----- Excerpted data

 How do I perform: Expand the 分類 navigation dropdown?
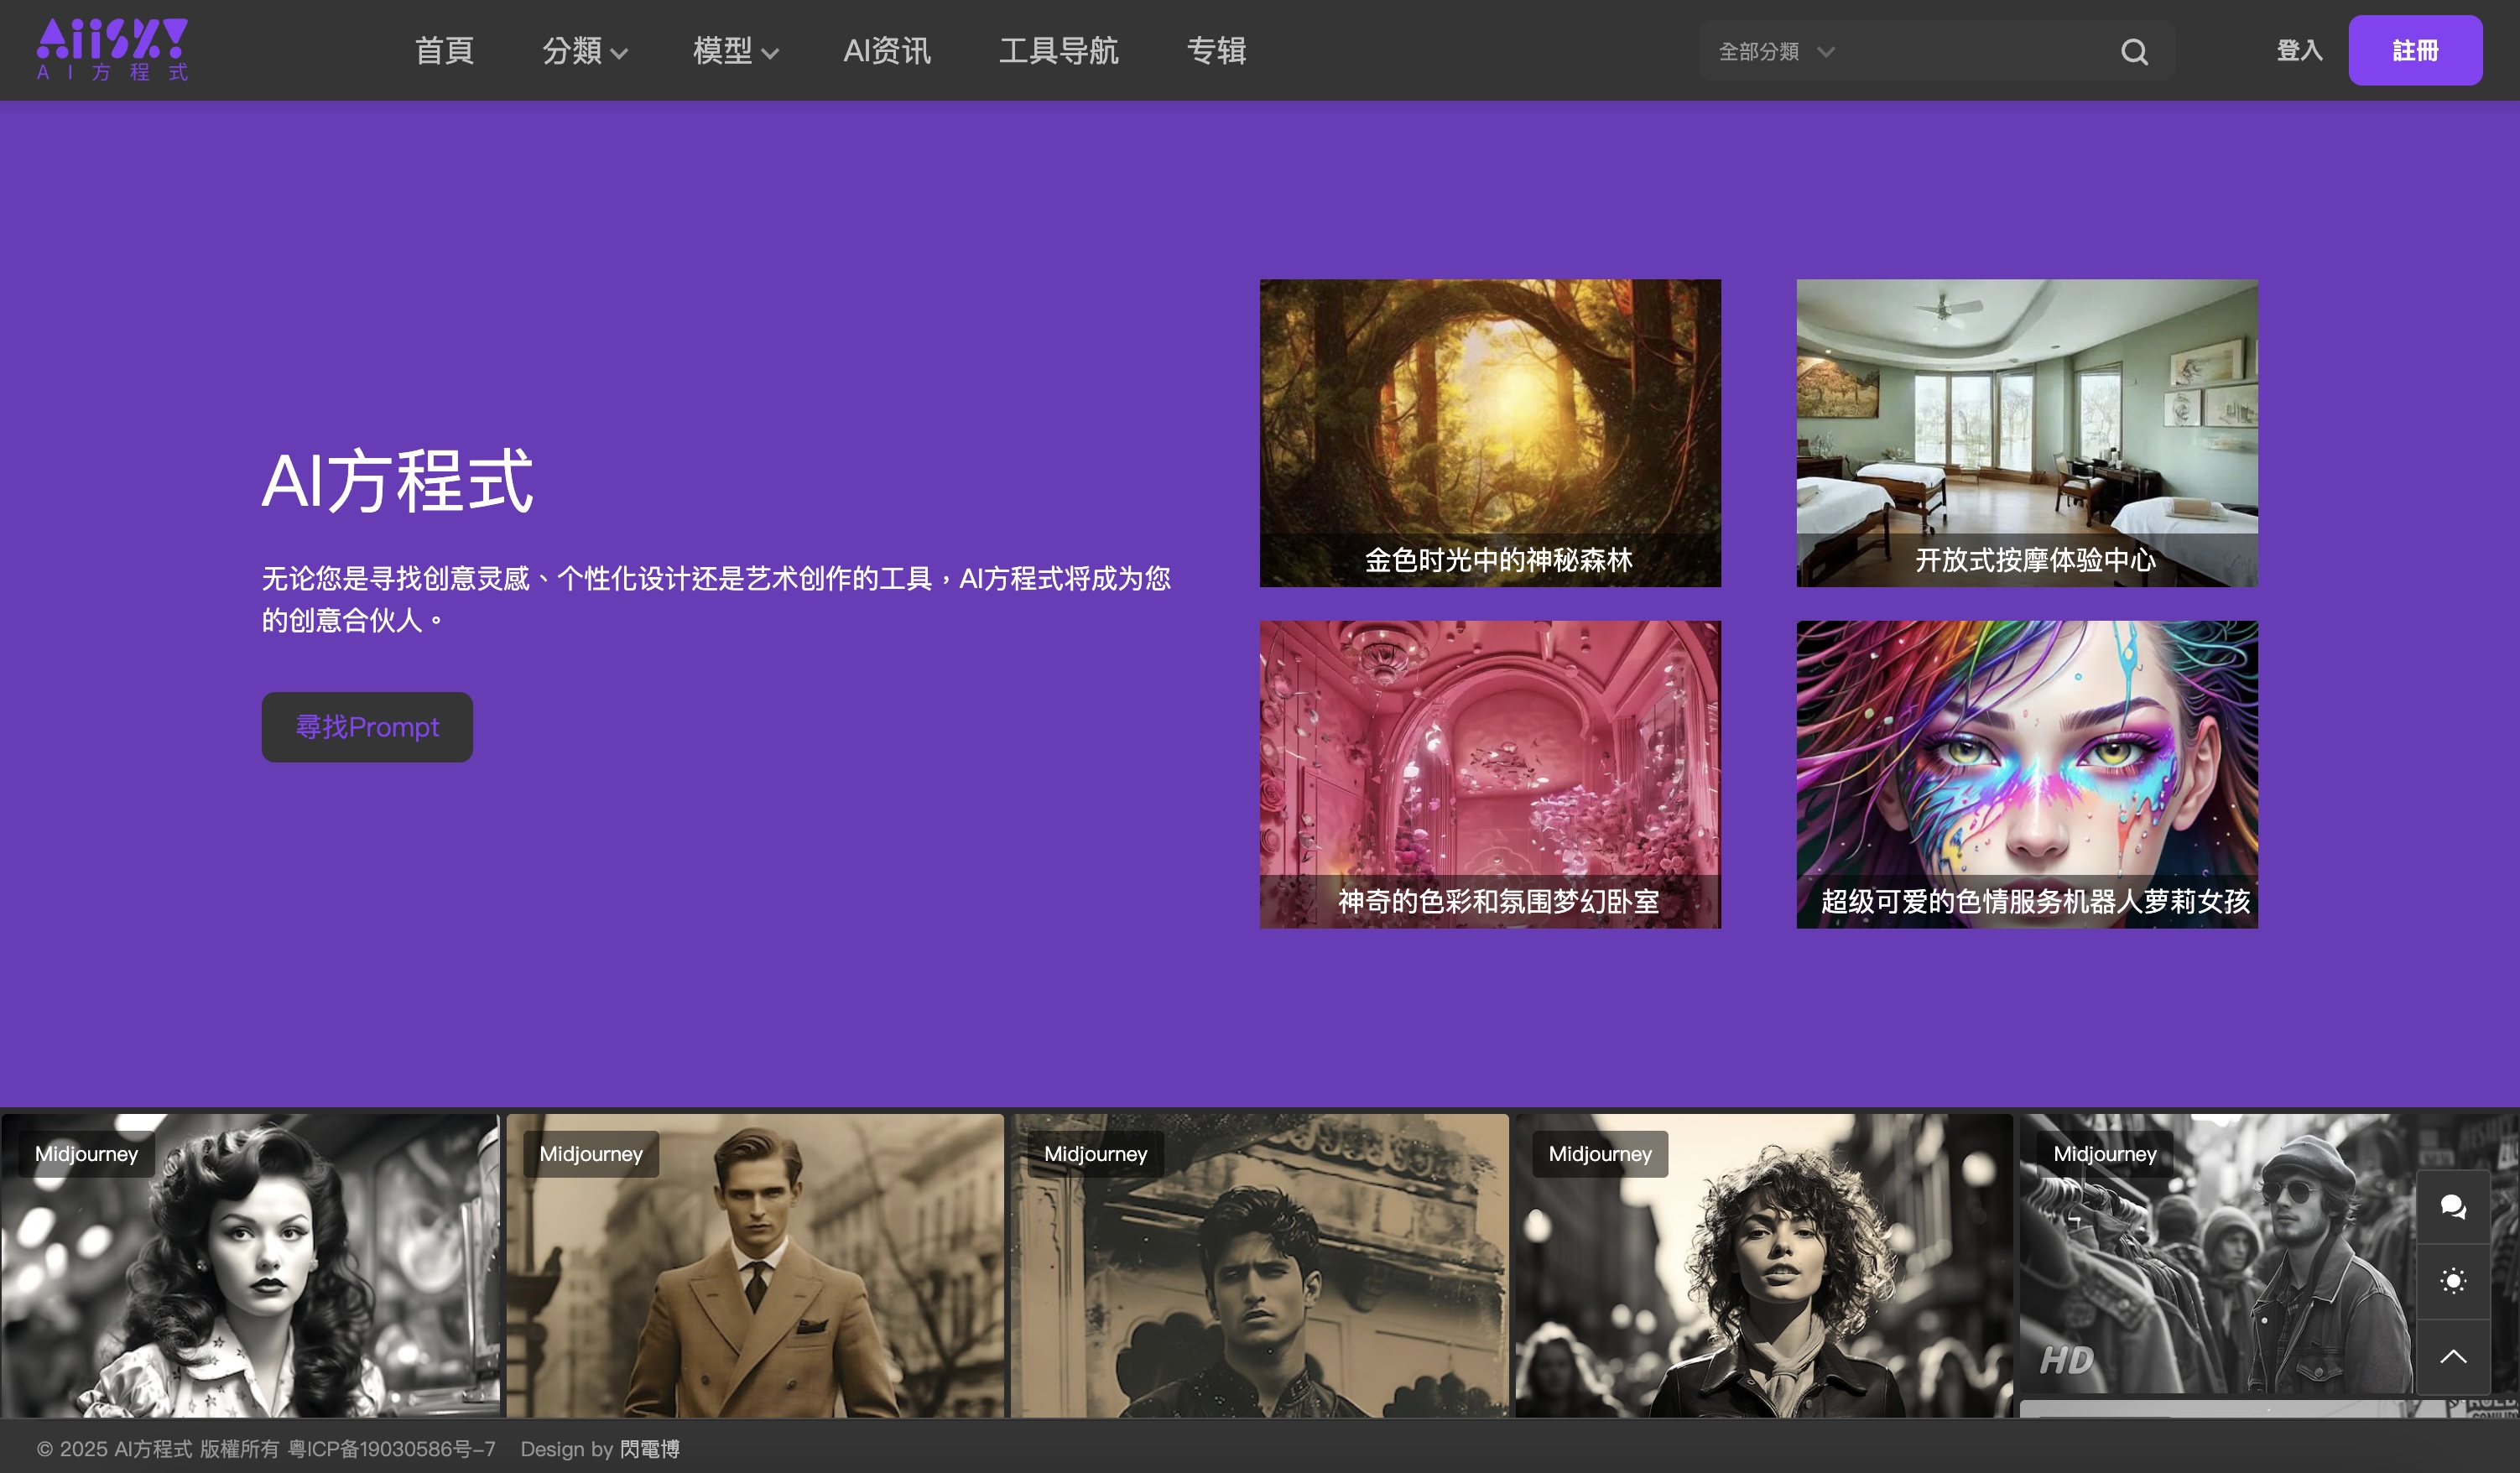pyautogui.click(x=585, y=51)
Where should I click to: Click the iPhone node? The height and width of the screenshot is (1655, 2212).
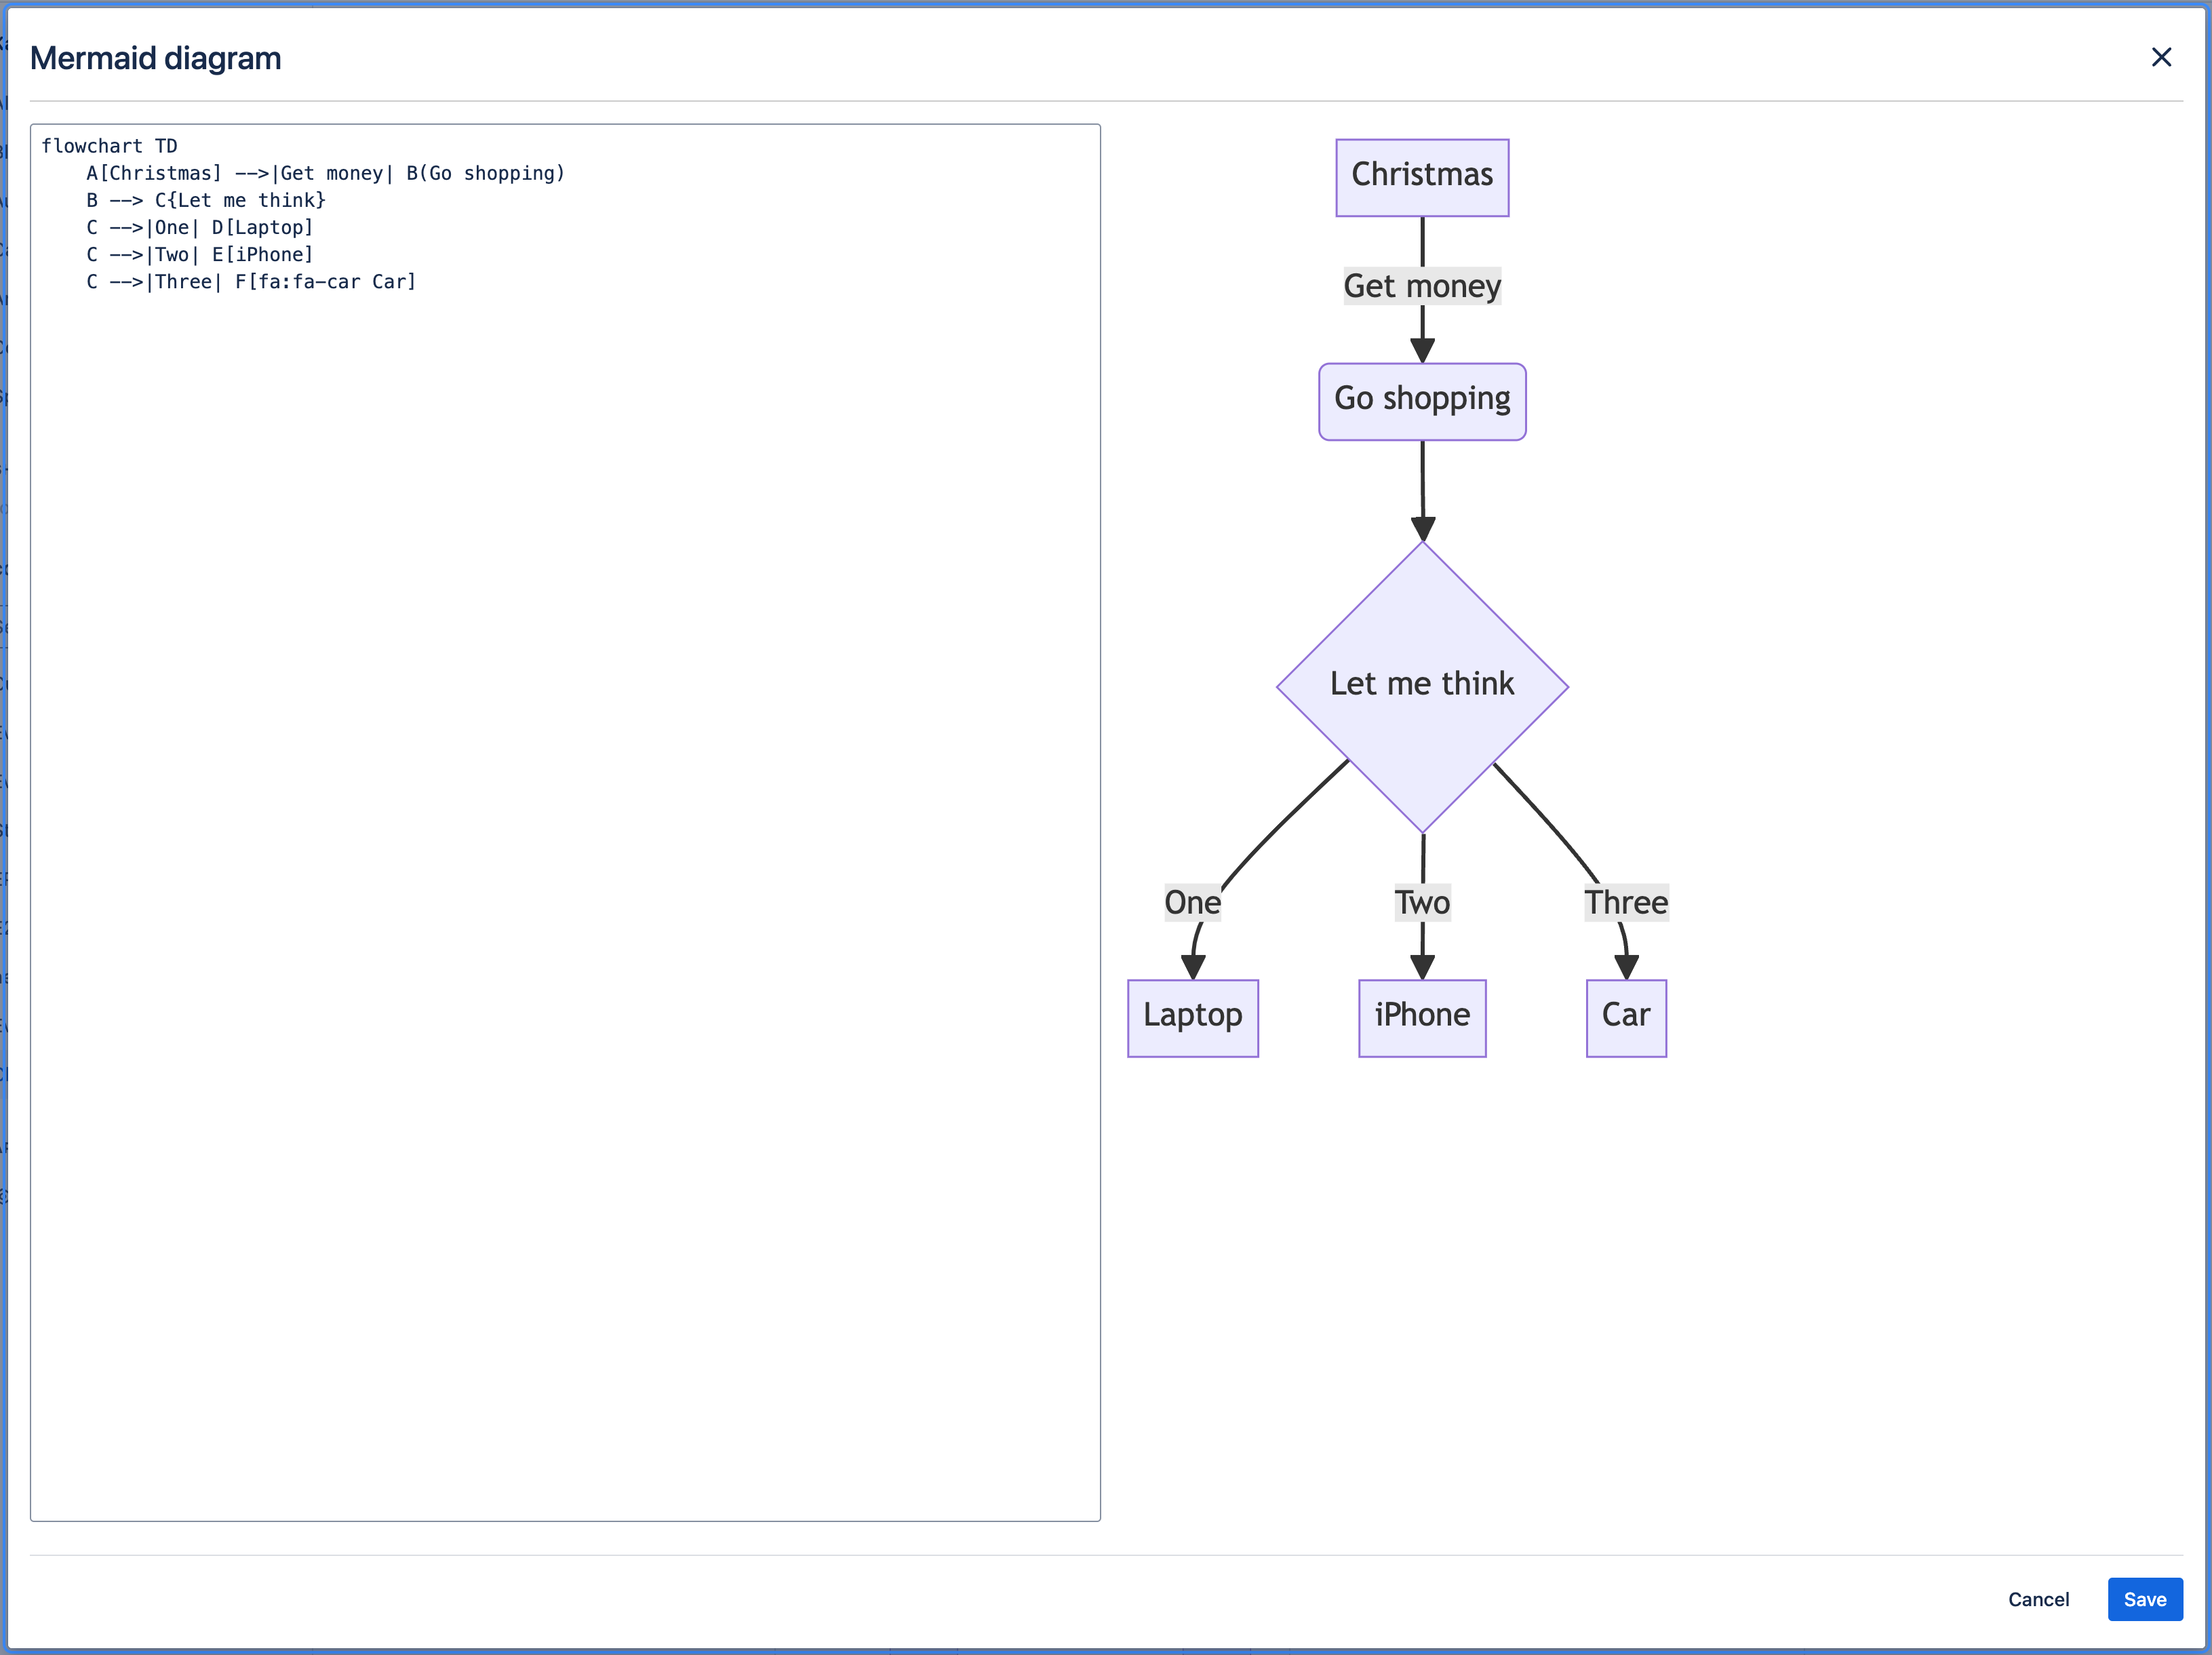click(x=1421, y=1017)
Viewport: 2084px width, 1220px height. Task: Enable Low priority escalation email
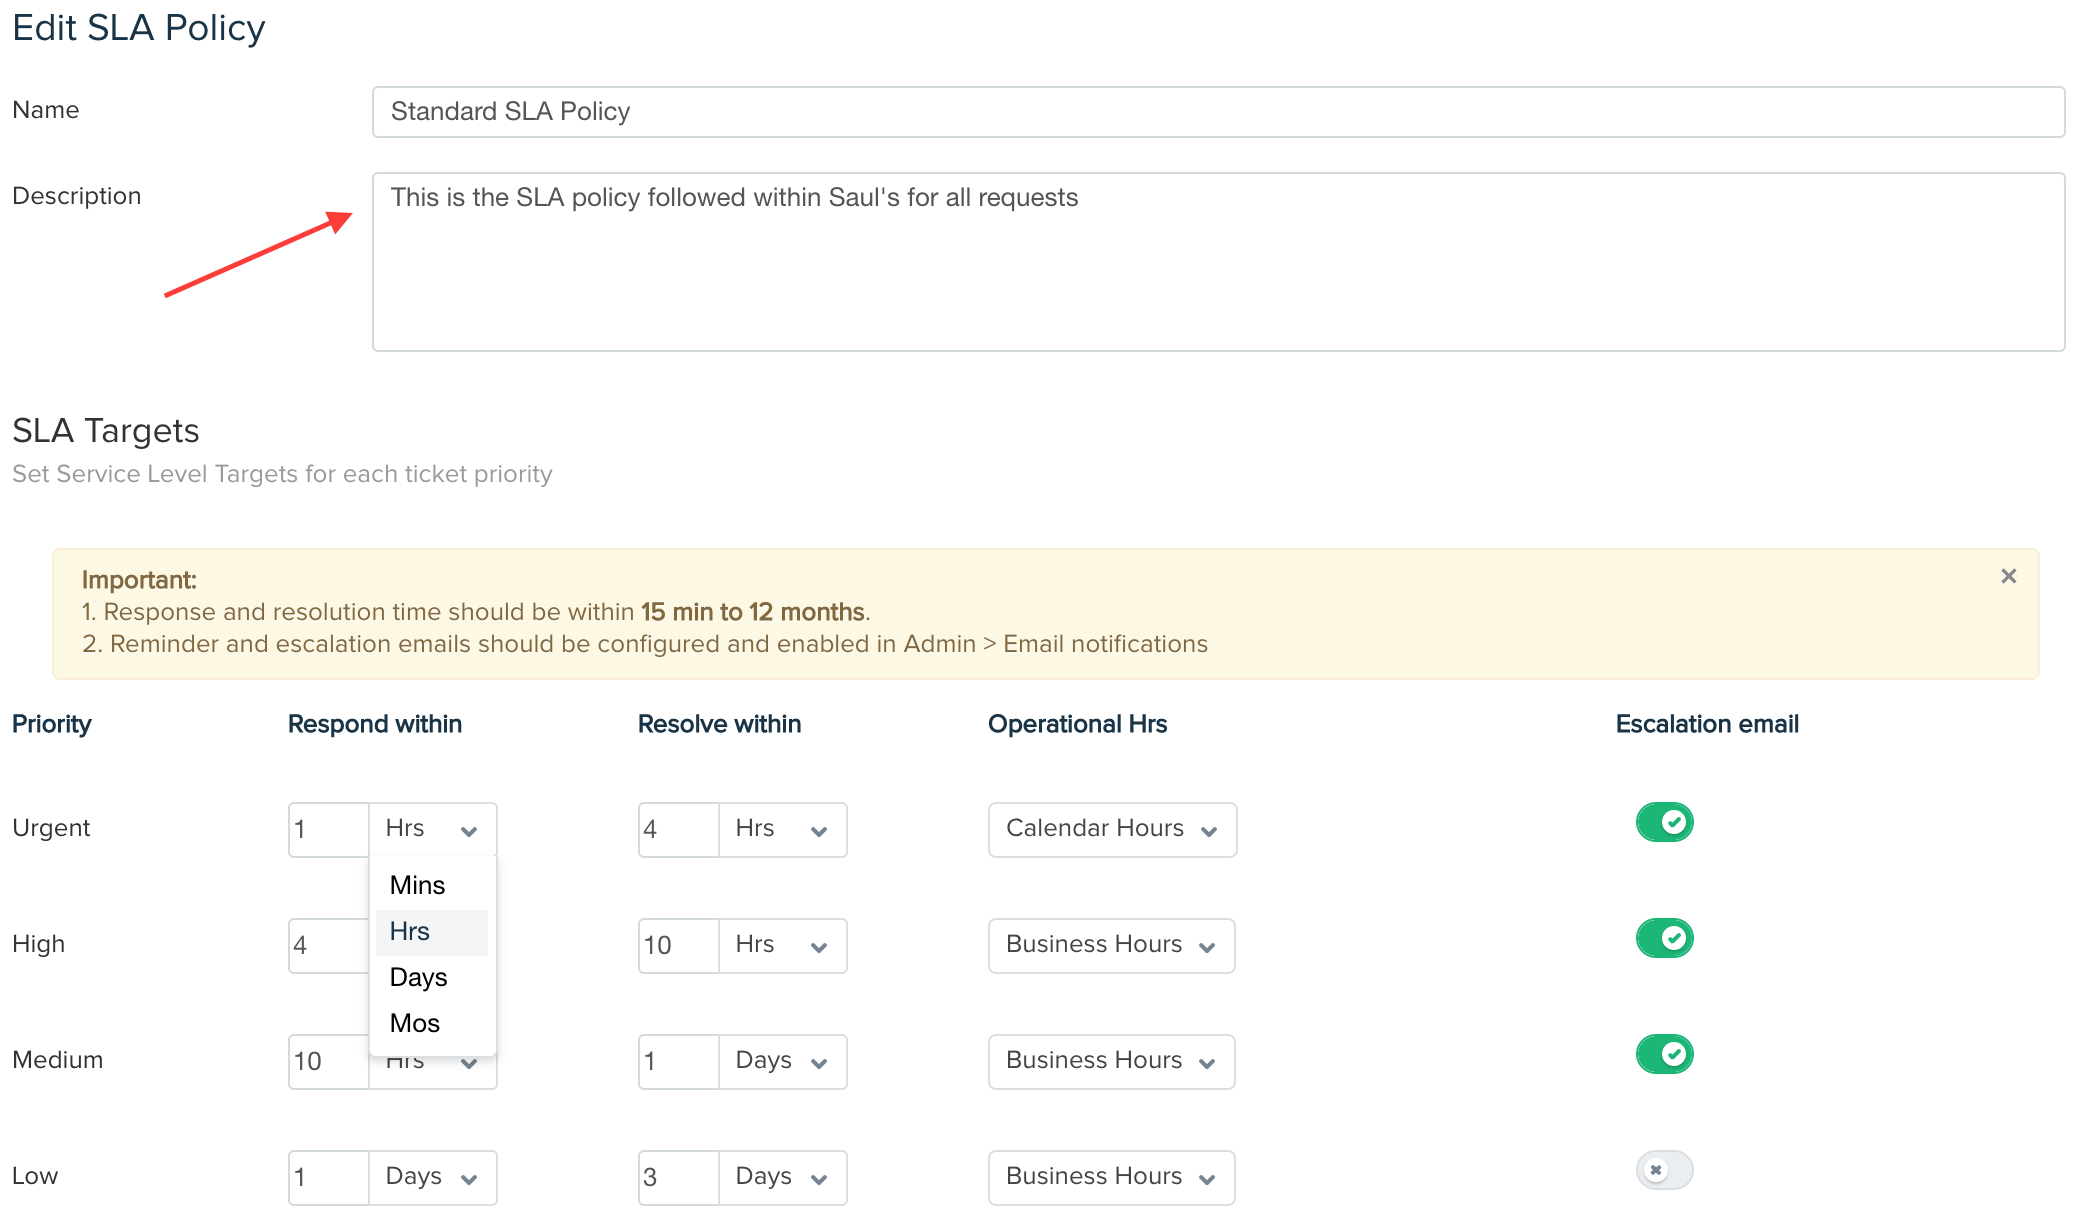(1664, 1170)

----------

◆ **Task details**:
Word for word, write out each line from the one with "Viewport: 2084px width, 1220px" through the end of the entries above, and omit any pictures.

◆ **Result of this task**:
Viewport: 2084px width, 1220px height. Task: Enable Low priority escalation email
(1664, 1170)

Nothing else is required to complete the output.